Test sierologici, allestimenti interni riprogettati per garantire più distanza, protezioni per tutti e aeroporti completamente automatizzati: così torneremo a volare

Come viaggeremo in aereo, mentre conviviamo con il coronavirus? In molti, come Emirates, hanno già iniziato – e i soldi freschi degli emiri certo fanno molto comodo – effettuando test sierologici rapidi ai passeggeri in partenza con risultati in pochi minuti e imponendo diverse altre misure di sicurezza ai clienti.

Anche Etihad dovrebbe allinearsi entro fine mese.
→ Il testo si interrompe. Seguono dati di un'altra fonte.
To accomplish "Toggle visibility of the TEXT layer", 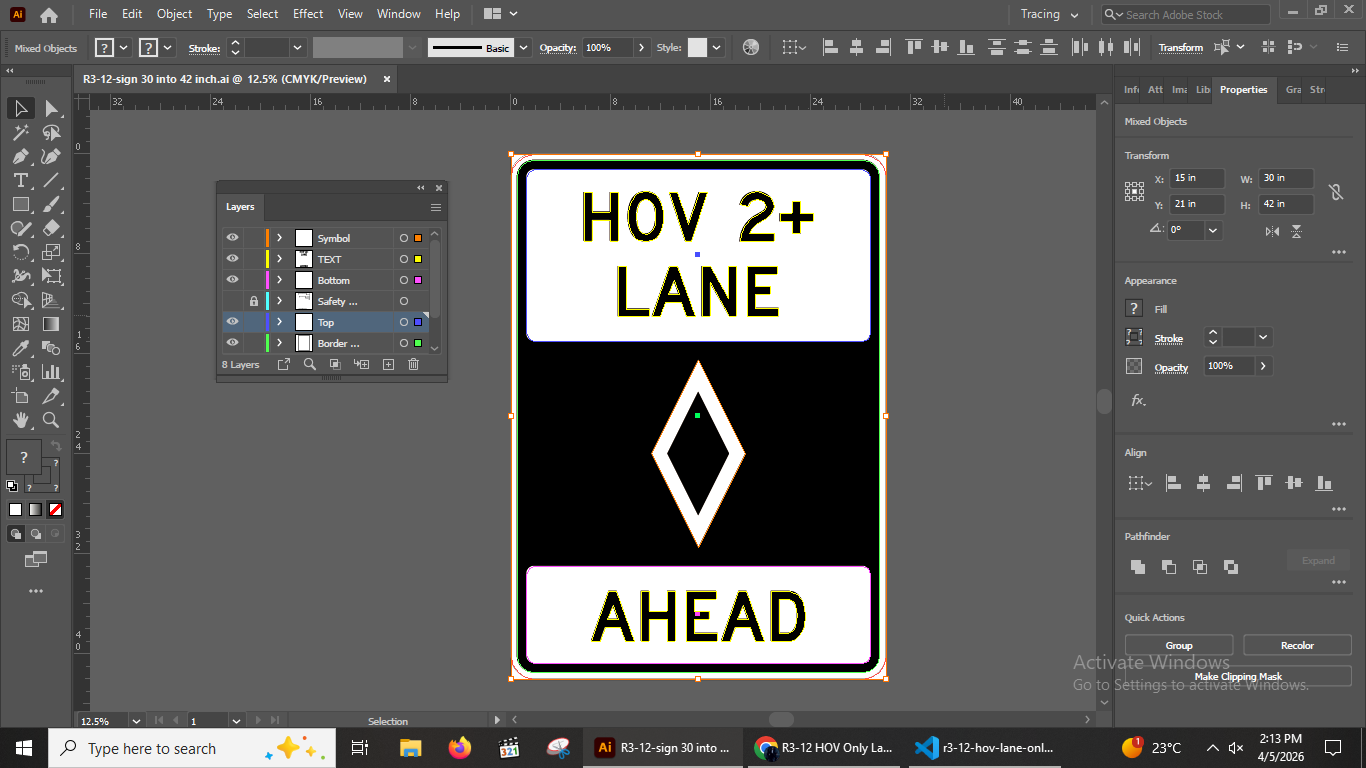I will pyautogui.click(x=232, y=258).
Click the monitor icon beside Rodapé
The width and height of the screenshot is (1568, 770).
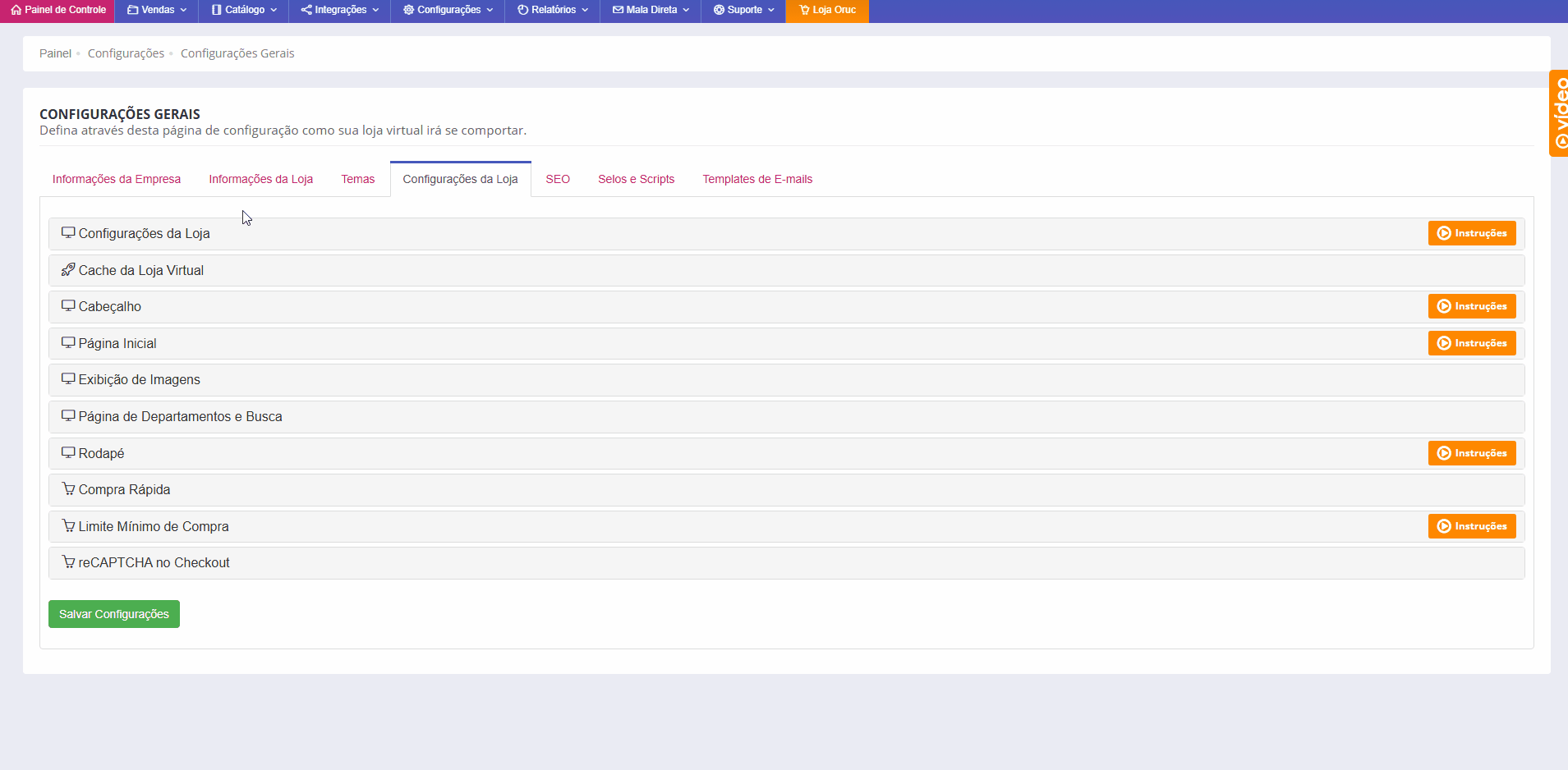pyautogui.click(x=68, y=452)
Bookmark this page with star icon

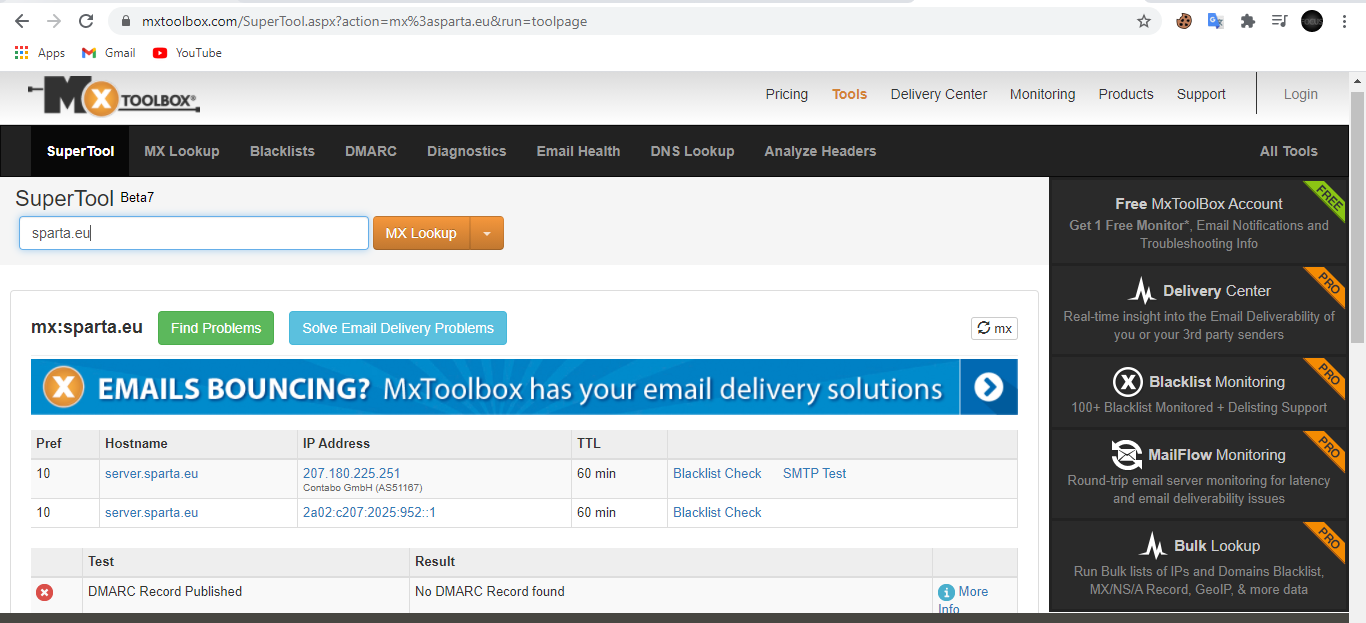pyautogui.click(x=1144, y=21)
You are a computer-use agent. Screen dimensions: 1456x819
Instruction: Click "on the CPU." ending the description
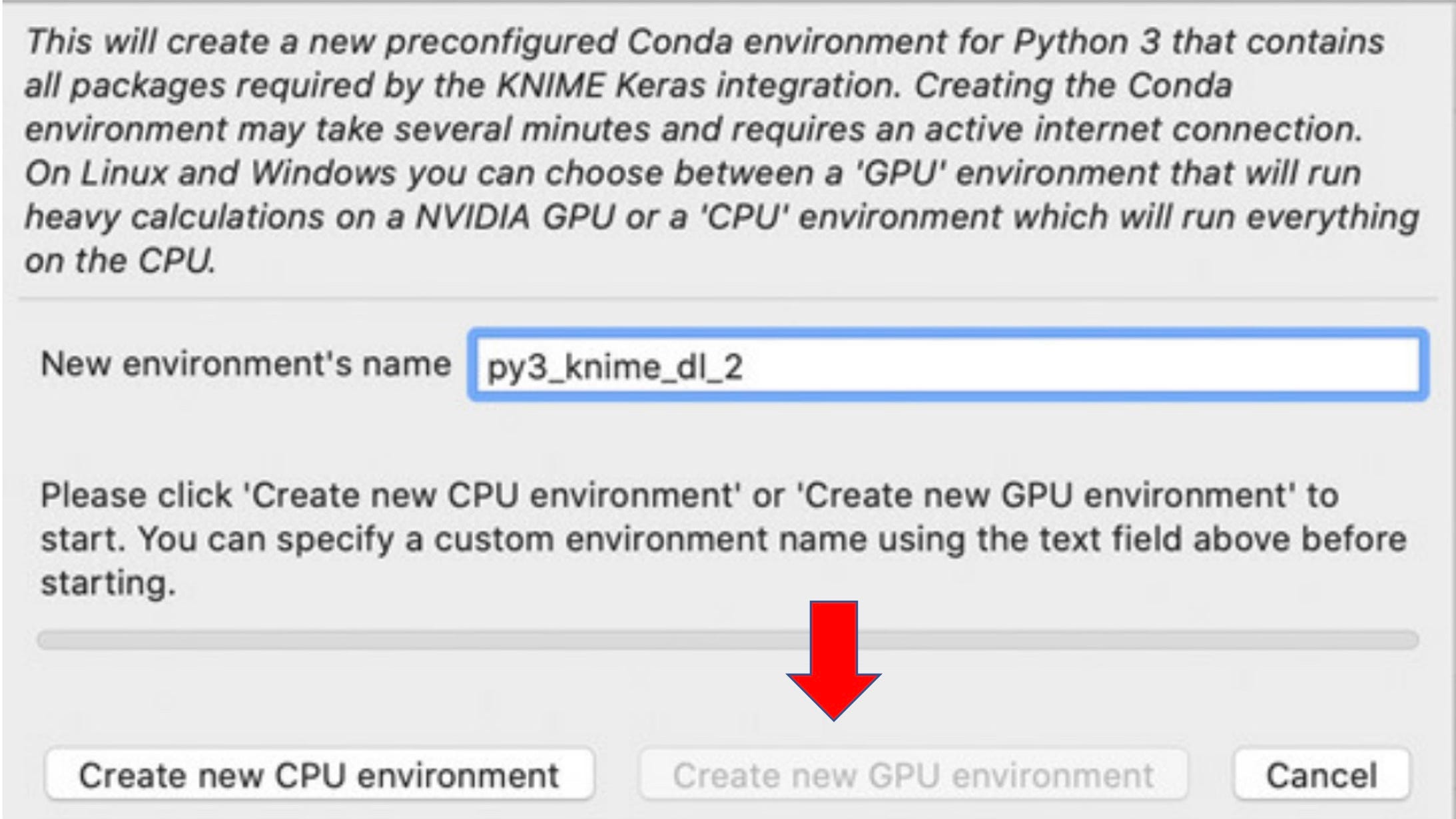click(120, 260)
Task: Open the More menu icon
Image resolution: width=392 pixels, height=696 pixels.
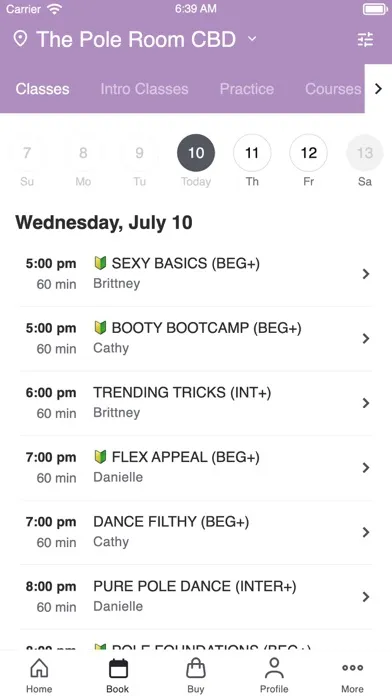Action: click(352, 668)
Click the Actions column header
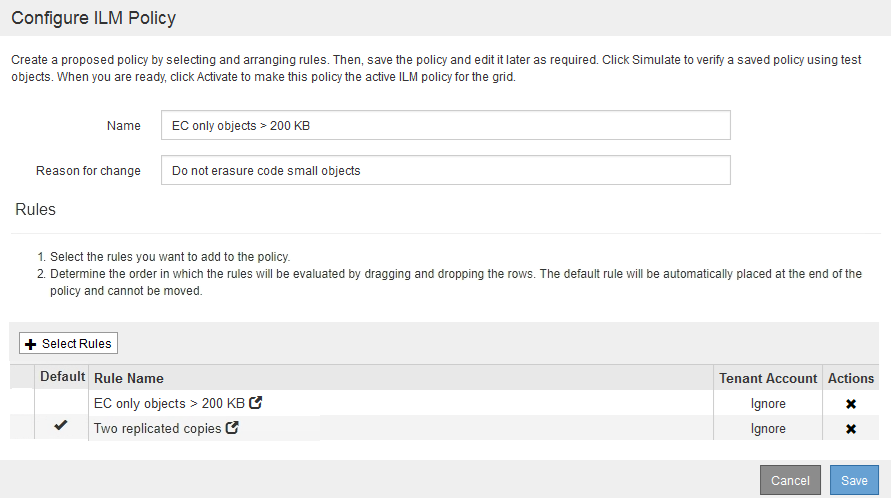This screenshot has height=499, width=891. (851, 378)
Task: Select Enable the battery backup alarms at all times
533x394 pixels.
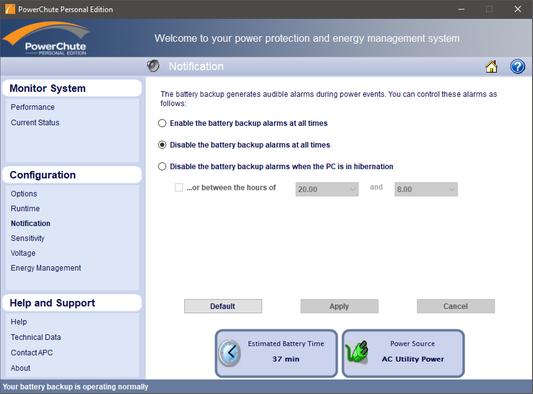Action: click(162, 123)
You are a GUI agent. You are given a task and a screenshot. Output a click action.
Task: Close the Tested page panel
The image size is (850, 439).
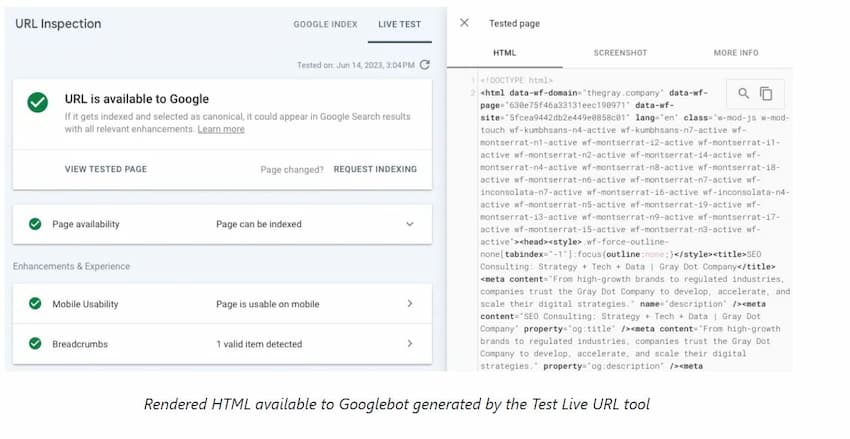(x=464, y=23)
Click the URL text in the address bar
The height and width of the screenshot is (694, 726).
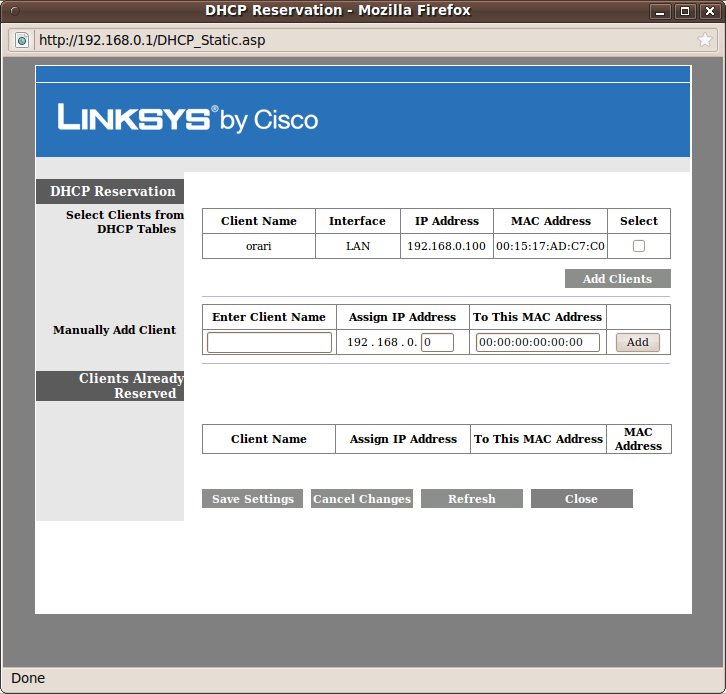(152, 41)
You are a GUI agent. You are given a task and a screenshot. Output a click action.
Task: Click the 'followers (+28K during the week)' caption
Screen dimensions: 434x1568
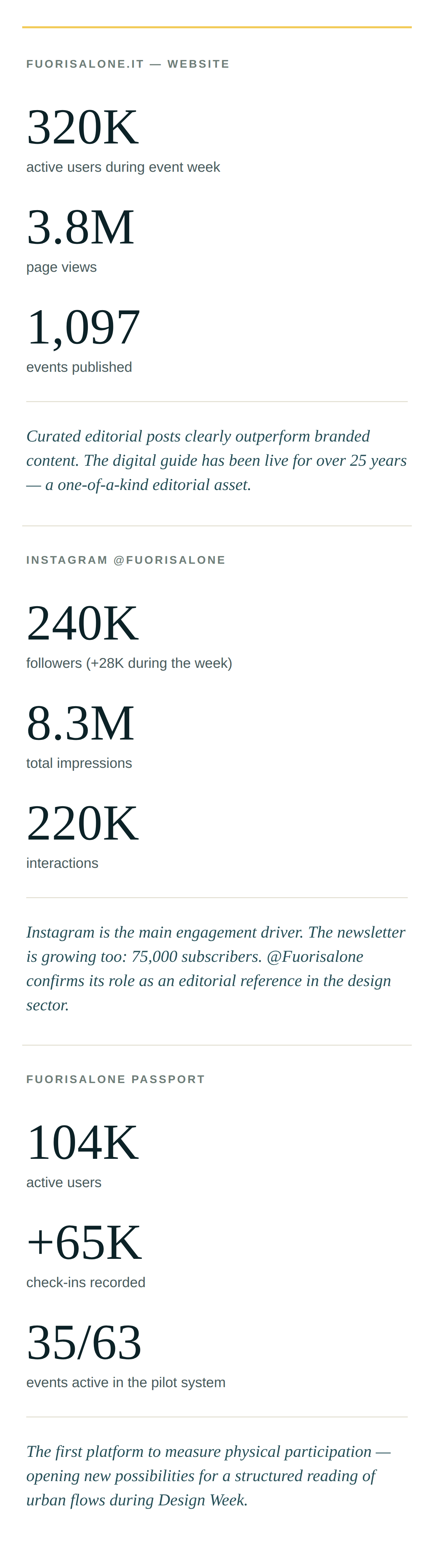click(129, 663)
Nel frattempo le società impegnate nell’allestimento degli aeromobili stanno tirando fuori conigli dal cilindro in una specie di corsa contro il tempo per dare soluzioni smart ed economiche ai vettori.

La pagina Facebook MondoAeroporto ha inoltre pubblicato alcune foto di divise, attribuite ad AirAsia. ll vettore basato a Kuala Lumpur, in Malesia, infatti, torna a volare sulle rotte interne e su alcuni Paesi asiatici: si partirà – sempre su approvazione del governo – il 29 aprile dalla Malesia, per poi seguire con Thailandia e Filippine il 1° maggio e con India e Indonesia, rispettivamente il 4 e il 7 maggio.

Una delle tante proposte in circolazione al momento, come si legge sul sito dell’azienda, è “Glassafe”, prevede inoltre un kit da installare direttamente sulle poltrone per isolarle da quelle accanto, rimovibile al bisogno.

Si tratta di una barriera divisoria in materiale trasparente che ha l’obiettivo di creare un “volume isolato attorno a ogni passeggero per minimizzare contatti o interazioni per via aerea”, come fa sapere Aviointeriors.

Un’altra ipotesi, che prevede una riorganizzazione della disposizione dei posti, è invece stata ribattezzata “Janus”, come il dio dell’antica Roma Giano bifronte, perché appunto prevede che la poltrona centrale della fila sia ruotata all’indietro.